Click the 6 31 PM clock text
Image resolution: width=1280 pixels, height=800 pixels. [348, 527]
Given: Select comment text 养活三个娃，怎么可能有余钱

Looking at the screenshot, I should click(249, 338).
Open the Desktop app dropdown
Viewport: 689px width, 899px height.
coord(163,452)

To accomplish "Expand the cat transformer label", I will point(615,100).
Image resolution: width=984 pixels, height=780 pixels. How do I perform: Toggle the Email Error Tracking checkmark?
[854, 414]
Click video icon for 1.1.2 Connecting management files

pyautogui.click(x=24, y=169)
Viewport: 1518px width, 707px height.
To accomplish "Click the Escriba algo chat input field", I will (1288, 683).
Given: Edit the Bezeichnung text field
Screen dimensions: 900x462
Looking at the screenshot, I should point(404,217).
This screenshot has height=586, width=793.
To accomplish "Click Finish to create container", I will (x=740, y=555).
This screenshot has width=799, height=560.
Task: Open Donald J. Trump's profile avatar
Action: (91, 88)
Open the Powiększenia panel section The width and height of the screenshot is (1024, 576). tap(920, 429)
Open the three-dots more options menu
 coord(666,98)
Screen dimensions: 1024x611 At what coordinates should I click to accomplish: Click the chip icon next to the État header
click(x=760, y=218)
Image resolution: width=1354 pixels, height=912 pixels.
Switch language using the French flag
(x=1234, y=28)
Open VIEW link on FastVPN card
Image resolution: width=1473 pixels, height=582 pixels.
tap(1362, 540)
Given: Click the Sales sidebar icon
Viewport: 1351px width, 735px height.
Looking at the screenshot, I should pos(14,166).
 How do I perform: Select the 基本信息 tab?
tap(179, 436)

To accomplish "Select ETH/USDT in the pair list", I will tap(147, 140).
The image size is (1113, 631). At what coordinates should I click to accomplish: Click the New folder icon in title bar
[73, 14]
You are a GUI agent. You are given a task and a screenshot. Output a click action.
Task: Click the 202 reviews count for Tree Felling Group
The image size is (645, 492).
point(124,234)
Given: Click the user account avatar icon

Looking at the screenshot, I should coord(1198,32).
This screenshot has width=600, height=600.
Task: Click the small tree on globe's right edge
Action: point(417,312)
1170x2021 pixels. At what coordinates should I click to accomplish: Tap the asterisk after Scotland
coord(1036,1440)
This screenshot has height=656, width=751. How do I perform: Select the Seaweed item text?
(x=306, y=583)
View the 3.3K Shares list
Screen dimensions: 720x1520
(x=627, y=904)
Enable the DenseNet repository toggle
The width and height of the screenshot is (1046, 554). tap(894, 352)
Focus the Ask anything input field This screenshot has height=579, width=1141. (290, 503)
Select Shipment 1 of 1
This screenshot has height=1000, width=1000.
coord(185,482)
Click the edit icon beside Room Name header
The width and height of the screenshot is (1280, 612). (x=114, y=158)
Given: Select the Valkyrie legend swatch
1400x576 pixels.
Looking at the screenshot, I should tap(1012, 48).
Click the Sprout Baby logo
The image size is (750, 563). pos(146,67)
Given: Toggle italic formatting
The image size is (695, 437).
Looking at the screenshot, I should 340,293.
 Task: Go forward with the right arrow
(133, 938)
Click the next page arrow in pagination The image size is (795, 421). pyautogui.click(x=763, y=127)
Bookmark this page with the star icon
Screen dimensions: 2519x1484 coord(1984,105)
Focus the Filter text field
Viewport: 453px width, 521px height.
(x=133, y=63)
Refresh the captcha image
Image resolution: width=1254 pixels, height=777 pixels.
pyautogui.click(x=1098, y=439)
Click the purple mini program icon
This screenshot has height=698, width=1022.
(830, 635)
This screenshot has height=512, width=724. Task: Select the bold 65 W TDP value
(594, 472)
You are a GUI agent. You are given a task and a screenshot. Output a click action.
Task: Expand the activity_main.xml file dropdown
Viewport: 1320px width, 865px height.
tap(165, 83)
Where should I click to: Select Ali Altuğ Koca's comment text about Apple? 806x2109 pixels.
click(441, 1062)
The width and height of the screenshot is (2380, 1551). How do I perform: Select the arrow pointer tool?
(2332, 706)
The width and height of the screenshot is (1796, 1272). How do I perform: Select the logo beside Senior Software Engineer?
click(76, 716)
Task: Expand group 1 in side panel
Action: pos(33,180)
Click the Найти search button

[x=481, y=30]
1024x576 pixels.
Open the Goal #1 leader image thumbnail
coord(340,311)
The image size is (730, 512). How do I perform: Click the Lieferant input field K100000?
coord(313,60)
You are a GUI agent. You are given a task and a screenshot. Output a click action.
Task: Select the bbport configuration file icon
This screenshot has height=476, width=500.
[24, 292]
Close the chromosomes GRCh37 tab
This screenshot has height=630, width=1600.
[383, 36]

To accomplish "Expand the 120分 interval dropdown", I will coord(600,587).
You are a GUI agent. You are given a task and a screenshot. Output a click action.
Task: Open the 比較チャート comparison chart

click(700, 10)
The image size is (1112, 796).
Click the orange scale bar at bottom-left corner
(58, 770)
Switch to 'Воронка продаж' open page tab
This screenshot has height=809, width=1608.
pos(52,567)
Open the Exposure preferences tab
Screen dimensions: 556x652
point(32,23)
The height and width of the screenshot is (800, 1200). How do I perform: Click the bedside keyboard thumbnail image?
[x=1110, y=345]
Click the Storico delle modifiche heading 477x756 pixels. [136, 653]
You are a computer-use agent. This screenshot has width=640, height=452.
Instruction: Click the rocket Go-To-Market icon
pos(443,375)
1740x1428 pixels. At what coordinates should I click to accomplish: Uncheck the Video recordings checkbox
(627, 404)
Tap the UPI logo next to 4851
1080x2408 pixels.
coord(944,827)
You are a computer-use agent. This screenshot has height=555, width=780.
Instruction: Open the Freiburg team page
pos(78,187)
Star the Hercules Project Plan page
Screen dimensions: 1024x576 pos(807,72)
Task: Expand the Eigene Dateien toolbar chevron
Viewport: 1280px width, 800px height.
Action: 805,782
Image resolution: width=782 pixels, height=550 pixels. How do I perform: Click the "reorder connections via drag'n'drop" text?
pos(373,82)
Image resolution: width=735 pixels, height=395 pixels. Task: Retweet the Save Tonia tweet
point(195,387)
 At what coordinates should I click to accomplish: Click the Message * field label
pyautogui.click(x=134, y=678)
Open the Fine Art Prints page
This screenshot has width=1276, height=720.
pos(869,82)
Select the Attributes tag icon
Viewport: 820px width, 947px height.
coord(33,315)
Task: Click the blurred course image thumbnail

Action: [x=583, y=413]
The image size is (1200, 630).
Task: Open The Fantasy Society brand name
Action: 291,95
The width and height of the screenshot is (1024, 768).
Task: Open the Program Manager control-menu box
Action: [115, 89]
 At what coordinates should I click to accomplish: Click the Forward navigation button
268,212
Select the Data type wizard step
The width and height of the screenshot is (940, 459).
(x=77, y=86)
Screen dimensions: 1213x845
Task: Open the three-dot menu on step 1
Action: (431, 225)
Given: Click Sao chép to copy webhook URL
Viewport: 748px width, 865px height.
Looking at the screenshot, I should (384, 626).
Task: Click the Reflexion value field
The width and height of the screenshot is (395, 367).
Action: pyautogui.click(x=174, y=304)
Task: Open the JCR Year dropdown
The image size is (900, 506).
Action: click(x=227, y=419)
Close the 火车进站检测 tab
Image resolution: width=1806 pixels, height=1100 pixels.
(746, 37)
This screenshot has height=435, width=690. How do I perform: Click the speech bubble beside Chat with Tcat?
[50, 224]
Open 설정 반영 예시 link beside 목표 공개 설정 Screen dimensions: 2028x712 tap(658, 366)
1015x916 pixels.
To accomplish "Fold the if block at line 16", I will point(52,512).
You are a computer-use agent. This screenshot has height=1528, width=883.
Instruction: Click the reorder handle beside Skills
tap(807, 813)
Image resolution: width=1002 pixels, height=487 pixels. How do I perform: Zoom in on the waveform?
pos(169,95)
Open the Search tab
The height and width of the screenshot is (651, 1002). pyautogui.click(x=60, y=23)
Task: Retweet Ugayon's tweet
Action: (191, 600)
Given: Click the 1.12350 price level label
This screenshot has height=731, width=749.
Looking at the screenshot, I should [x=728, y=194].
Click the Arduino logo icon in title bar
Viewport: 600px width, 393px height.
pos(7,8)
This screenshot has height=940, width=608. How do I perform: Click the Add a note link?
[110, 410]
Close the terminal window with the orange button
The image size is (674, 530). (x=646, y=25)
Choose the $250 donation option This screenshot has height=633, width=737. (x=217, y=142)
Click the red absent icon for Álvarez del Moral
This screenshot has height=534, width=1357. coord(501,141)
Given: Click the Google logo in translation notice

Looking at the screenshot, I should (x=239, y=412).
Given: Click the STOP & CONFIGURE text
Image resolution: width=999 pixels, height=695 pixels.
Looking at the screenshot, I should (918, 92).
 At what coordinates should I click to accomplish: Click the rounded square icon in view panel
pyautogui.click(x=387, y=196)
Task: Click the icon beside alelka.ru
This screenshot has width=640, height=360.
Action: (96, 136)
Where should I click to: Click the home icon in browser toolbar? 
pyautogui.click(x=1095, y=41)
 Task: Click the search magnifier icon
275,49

▸ Exercise: Please show all lines from the entries that contain the word "computer".

▸ Solution for this exercise:
You are a computer-use agent. This screenshot has width=640, height=452.
You are a computer-use agent. This screenshot has height=555, width=780.
You are a computer-use agent. This screenshot has height=1528, width=883.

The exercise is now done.